** START OF Extract provided **

The philosopher Thomas Nagel claims to have saved a spider from a Princeton University urinal. It seemed unable to get out and was being peed on many times a day, so he assumed that he was doing a poor creature a good turn when he carefully used a paper towel to lift it out. Yet he was merely taking it out of its ideal environment, and the next day he found the spider dead.
This may or may not be a true story, but it uses a lively anecdote to make a sharp moral point: if we try to do good while operating with faulty assumptions we can end up doing real harm. Many philosophers and physicists have used stories as thought experiments to raise questions or develop unexpected arguments. Einstein imagined chasing a beam of light. Erwin Schr?dinger described a cat, apparently both dead and alive, to illuminate the paradoxes of quantum physics. John Searle imagined a humble clerk who received messages in Chinese, applied a strict set of rules to them and generated exact English translations in order to demonstrate that computers don’t really think. Others have wondered what it might mean to receive a message from the future or suddenly start seeing the world in colour. And almost everybody has heard about the monkey typing pool which, hitting keys at random, eventually produces the complete works of Shakespeare.

** END OF Extract provided **
** START OF Raw data **

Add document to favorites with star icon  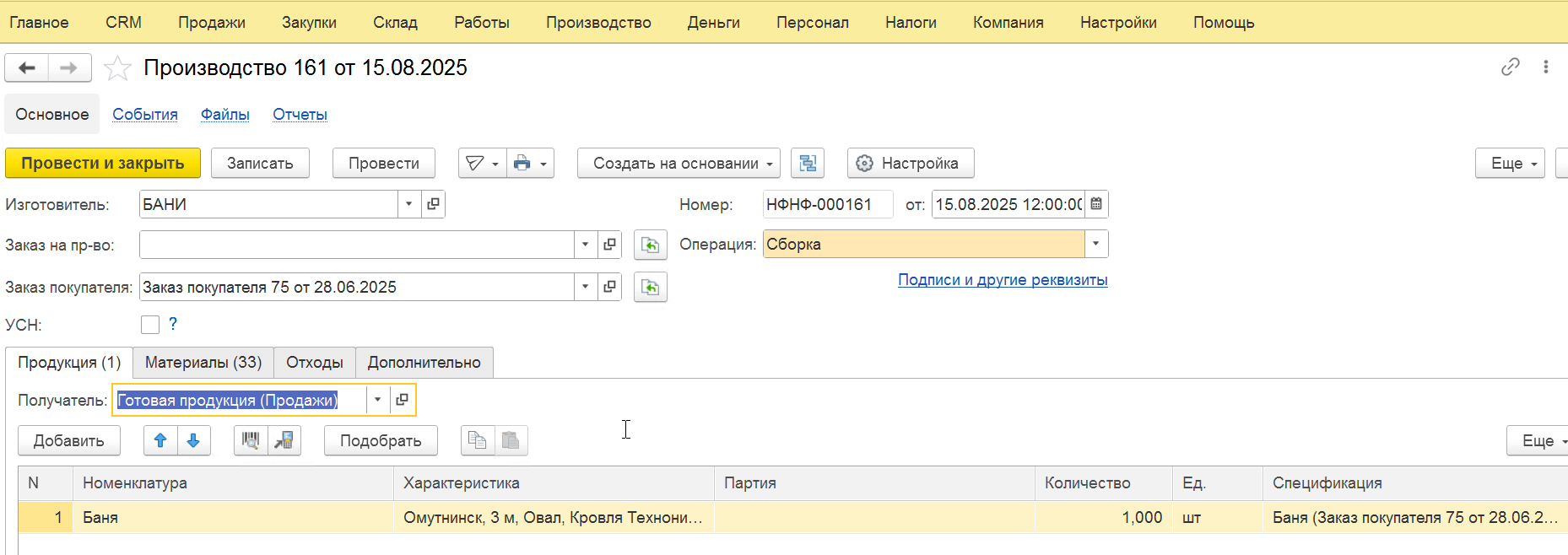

** END OF Raw data **

*Task description*
According to the passage about thought experiments at the top, what did Thomas Nagel use to lift the spider out?

*The completed task*
A paper towel.